U.S. Pat. No. 8,424,608, issued on Apr. 23, 2013 to the present Applicant, describes a system and method for remediating hydrates which has a heat storage box with an interior volume, a heater for heating fluid flowing into the hot fluid inlet of the heat storage box, a heat exchanger positioned in the interior volume of the heat storage box so as to be in heat-exchange relationship with heated water from the interior volume of the heat storage box, and a line connected to a heated water outlet of the heat exchanger so as to be manipulated toward a location of the hydrates for the purpose of delivering the heated water toward the hydrates. The heat exchanger is piping extending in a serpentine pattern within an upper portion of the heat storage box.

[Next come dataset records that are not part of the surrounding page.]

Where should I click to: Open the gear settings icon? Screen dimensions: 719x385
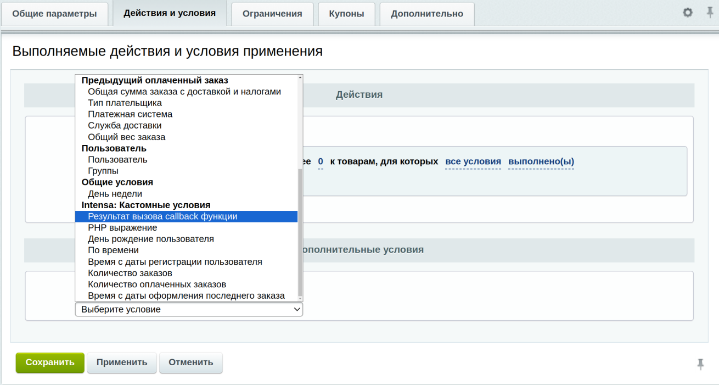pos(688,13)
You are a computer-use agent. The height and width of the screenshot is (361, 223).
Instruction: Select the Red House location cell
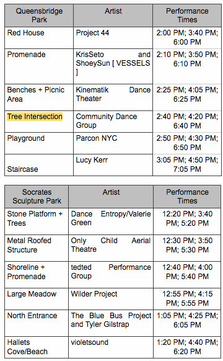pyautogui.click(x=39, y=38)
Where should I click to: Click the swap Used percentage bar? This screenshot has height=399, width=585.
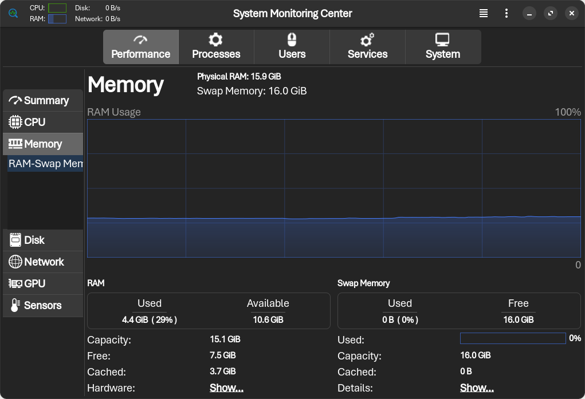point(513,338)
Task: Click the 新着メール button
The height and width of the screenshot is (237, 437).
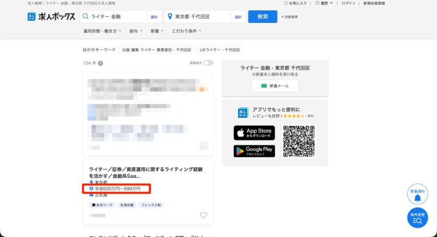Action: 275,86
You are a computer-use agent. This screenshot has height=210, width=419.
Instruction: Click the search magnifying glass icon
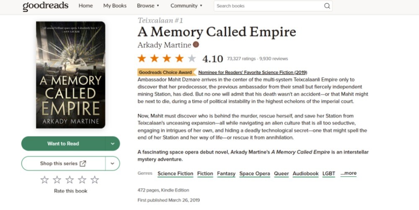tap(327, 6)
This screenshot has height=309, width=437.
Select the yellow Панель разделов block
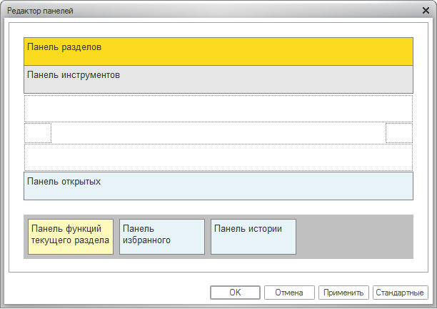[x=219, y=52]
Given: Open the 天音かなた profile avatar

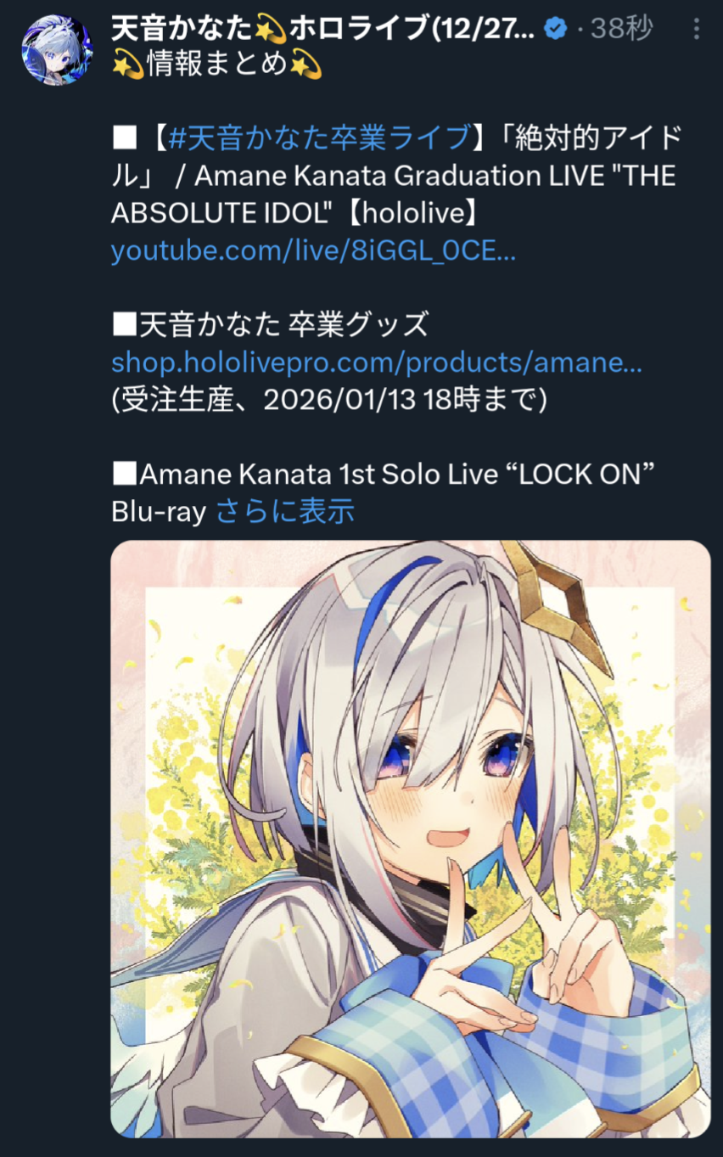Looking at the screenshot, I should tap(57, 49).
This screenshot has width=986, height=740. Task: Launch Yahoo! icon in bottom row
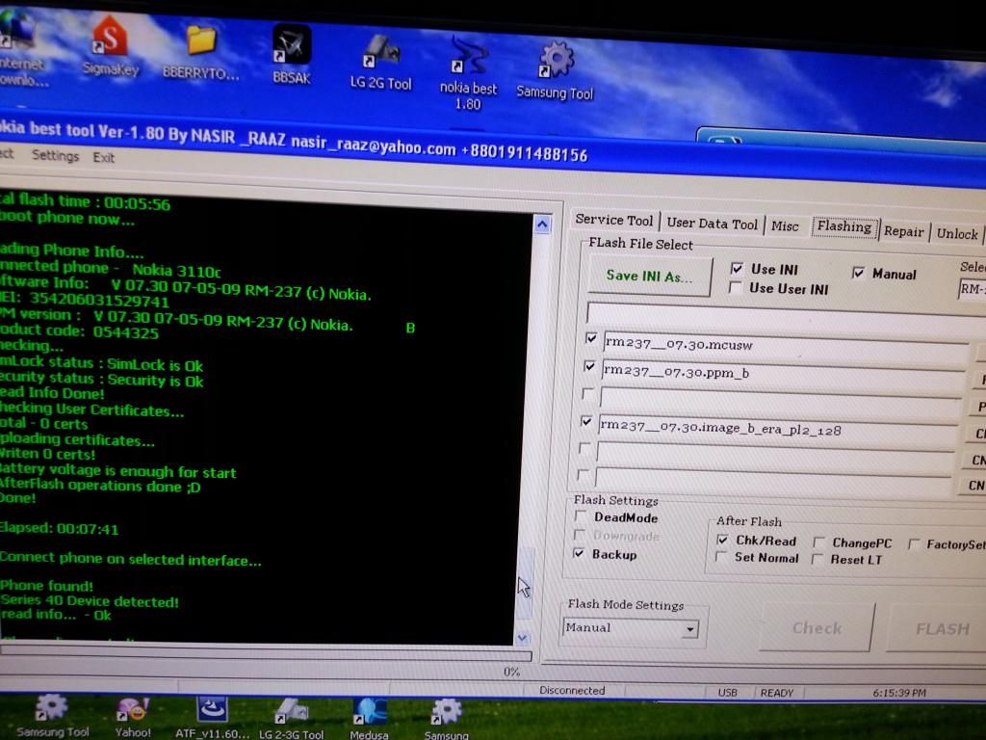tap(133, 713)
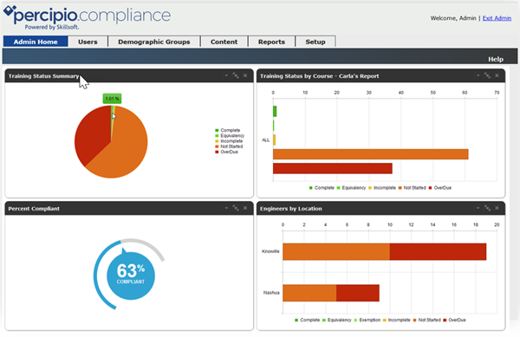
Task: Close the Training Status Summary widget
Action: [245, 75]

U.S. Patent Application Publication No. 2010/0047022, published on Feb. 25, 2010 to Y. LeMoign, shows subsea flowline plug remediation. This describes a technique that enables removal of a hydrate plug from a deep water flowline. When the existence of a plug in the flowline is determined, a temporary flowline loop is created to enable repair remedial procedures. The temporary loop is created by deploying a spoolable compliant guide and connecting the spoolable compliant guide to the deepwater flowline. The connection is made in a manner that enables access to both sides of the unwanted plug.
It is an object of the present invention to provide a process for preventing hydrate formation in subsea locations.
It is another object of the present invention to provide a process for remediating hydrate formations that utilizes pressure differentials to disassociate the hydrate formation.
It is another object of the present invention provide a process for remediating hydrates that allows a flow of production fluids to be captured at a surface location.
It is another object of the present invention to provide a process for remediating hydrate formations which is easy-to-use and minimizes time and effort.
These and other objects and advantages of the present invention will become apparent from a reading of the attached specification and appended claims.